Wednesday, April 24, 2024

Community members arrive at Cambridge Community Television’s studios on Massachusetts Avenue – still new in 2012. (Photo: CCTV via Facebook)

After 33 years at Cambridge Community Television, executive director Susan Fleischmann said she plans to step down in early 2021.

“This is not a pandemic-related decision; I have been considering this for a while,” Fleischmann said.

After arriving at the community cable station in 1988 as the second-in-charge access coordinator, Fleischmann rose to become executive director in 1993. She grew the three-channel station and rallied staff through a number of changes, including the addition of social media and other new technologies, and the challenge of finding a new home after losing space on Prospect Street in 2010. She was able to keep the offices and studios in Central Square, and oversaw a reopening on Massachusetts Avenue in 2011.

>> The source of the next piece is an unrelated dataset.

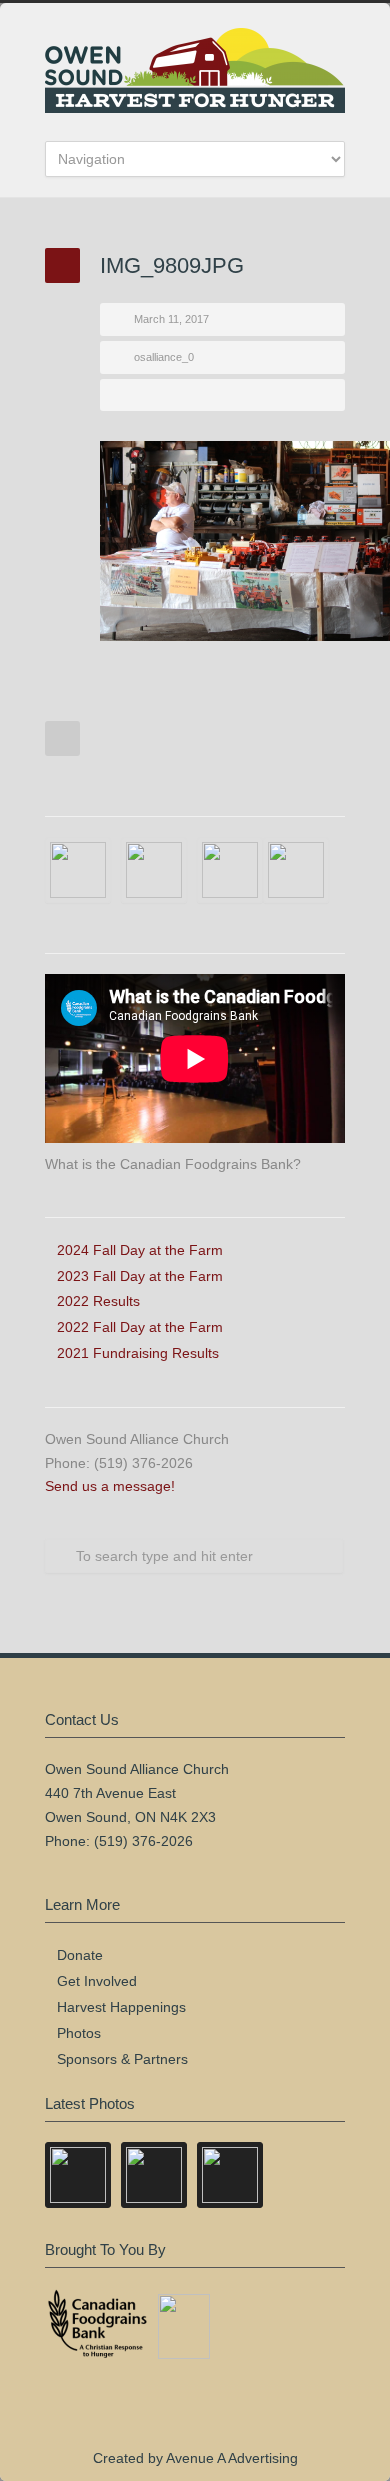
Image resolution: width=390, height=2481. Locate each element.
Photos (79, 2033)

CCTV executive director Susan Fleischmann signs the papers in 2011 for the new studio space in Central Square. (Photo: CCTV via Facebook)

CCTV has brought home the Award for Excellence in Programming a dozen times from the Alliance for Community Media and got top awards in the Hometown Media Festival, Interlochen Film Festival, New England Video Festival, Boston Center for the Arts Youth Film Festival, MFA Youth Film Festival, WGBH Shorts Festival and the Annual Northeast Video Festival, the press release noted.

More recently Fleischmann cannily moved to expand CCTV’s funding base beyond fees from the cable company Comcast. The work looked prescient in 2018 when it became clear a Republican-dominated Federal Communications Commission wanted to let the decades-old franchise fees nationwide dwindle potentially down to zero. Now she’s helping guide the station through the coronavirus pandemic, and finding the staff response a source of pride.

“It will be hard to step away,” she said.

She planned to remain in the community and available to help, and said she looked “forward to a new leader who will build upon CCTV’s reputation as a collaborator and problem solver, a willing partner in meeting community need.”

The board of directors at CCTV would begin a national search for a director in early August, according to a press release announcing the retirement.

Seeing Fleischmann leave will be a sad end to an era, said former station journalist Kristina Kehrer, one of the thousands of students and neighborhood members who came to the studios to learn how to do film and television. “Susan had a real gift” for inspiring new talent, Kehrer said. “My goal was always to impress Susan, and that made me work harder.”

In one of her more recent innovations, Fleischmann welcomed a podcast by two newly arrived members of the City Council, Sumbul Siddiqui and Alanna Mallon. The “Women Are Here” podcast launched in January 2018 – and one term and 75 episodes later, the councillors are now mayor and vice mayor.

Siddiqui, who recalled the executive director’s openness to the podcast concept, said Fleischmann’s tenure at the station was “remarkable.”

“CCTV’s just grown under her leadership. Her team has always, but especially during the pandemic, provided the city with such important information,” Siddiqui said. “The city will miss her, and I will miss her.”

In the press release, Fleischmann spoke about what the role at the channel and in the community meant to her:

“I have been so very fortunate and privileged to have a career that fulfills and satisfies so many parts of myself. I have been able to work in the city that I love, with people I respect and care for, doing social justice work that I consider so critical to our democracy and sense of community.

“During this very challenging time, at the nexus of a global pandemic, great social and political upheaval and grave economic insecurity, CCTV has proven itself a willing and capable partner, addressing our community’s hunger for local news and information, and connecting us to each other. It’s now time for new leadership. CCTV’s fantastic, innovative and energetic staff, led by a dedicated and committed board of directors, will ensure CCTV continues to nimbly respond to community need. I look forward to CCTV’s next phase and will continue to help in any way that I am needed.”


This post was updated Jan. 31, 2021, to note that Susan Fleischmann will have been with Cambridge Community Television for around 33 years at the time of her retirement.